Transcribe the records below line by line, exactly as they read.

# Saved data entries
/---
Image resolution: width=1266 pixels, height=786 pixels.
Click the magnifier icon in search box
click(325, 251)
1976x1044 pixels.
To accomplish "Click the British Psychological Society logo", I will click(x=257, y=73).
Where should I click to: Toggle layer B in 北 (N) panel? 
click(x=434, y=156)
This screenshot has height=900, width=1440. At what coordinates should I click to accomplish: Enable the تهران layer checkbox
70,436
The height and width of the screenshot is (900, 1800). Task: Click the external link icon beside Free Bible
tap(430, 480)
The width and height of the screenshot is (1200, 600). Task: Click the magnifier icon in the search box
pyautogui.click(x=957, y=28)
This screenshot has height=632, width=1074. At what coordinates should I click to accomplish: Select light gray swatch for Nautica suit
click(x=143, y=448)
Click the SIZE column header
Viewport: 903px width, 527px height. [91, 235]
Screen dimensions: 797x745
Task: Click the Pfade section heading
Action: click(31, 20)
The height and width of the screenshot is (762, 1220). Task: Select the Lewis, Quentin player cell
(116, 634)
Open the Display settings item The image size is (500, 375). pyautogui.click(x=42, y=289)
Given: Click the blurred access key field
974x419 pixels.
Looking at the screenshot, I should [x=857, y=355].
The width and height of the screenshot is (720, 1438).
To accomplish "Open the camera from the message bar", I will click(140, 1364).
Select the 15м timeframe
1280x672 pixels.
\---
# Problem solution
Image resolution: width=1266 pixels, height=786 pixels.
Click the magnifier icon in search box
click(325, 251)
1976x1044 pixels.
To accomplish "Click the British Psychological Society logo", I will click(x=257, y=73).
Where should I click to: Toggle layer B in 北 (N) panel? 
click(x=434, y=156)
This screenshot has height=900, width=1440. At what coordinates should I click to accomplish: Enable the تهران layer checkbox
70,436
The height and width of the screenshot is (900, 1800). Task: Click the external link icon beside Free Bible
tap(430, 480)
The width and height of the screenshot is (1200, 600). Task: Click the magnifier icon in the search box
pyautogui.click(x=957, y=28)
This screenshot has height=632, width=1074. At what coordinates should I click to accomplish: Select light gray swatch for Nautica suit
click(x=143, y=448)
Click the SIZE column header
Viewport: 903px width, 527px height. [91, 235]
Screen dimensions: 797x745
Task: Click the Pfade section heading
Action: click(31, 20)
The height and width of the screenshot is (762, 1220). Task: Select the Lewis, Quentin player cell
(116, 634)
Open the Display settings item The image size is (500, 375). pyautogui.click(x=42, y=289)
Given: Click the blurred access key field
974x419 pixels.
Looking at the screenshot, I should [x=857, y=355].
The width and height of the screenshot is (720, 1438).
To accomplish "Open the camera from the message bar", I will click(140, 1364).
Select the 15м timeframe
1280x672 pixels.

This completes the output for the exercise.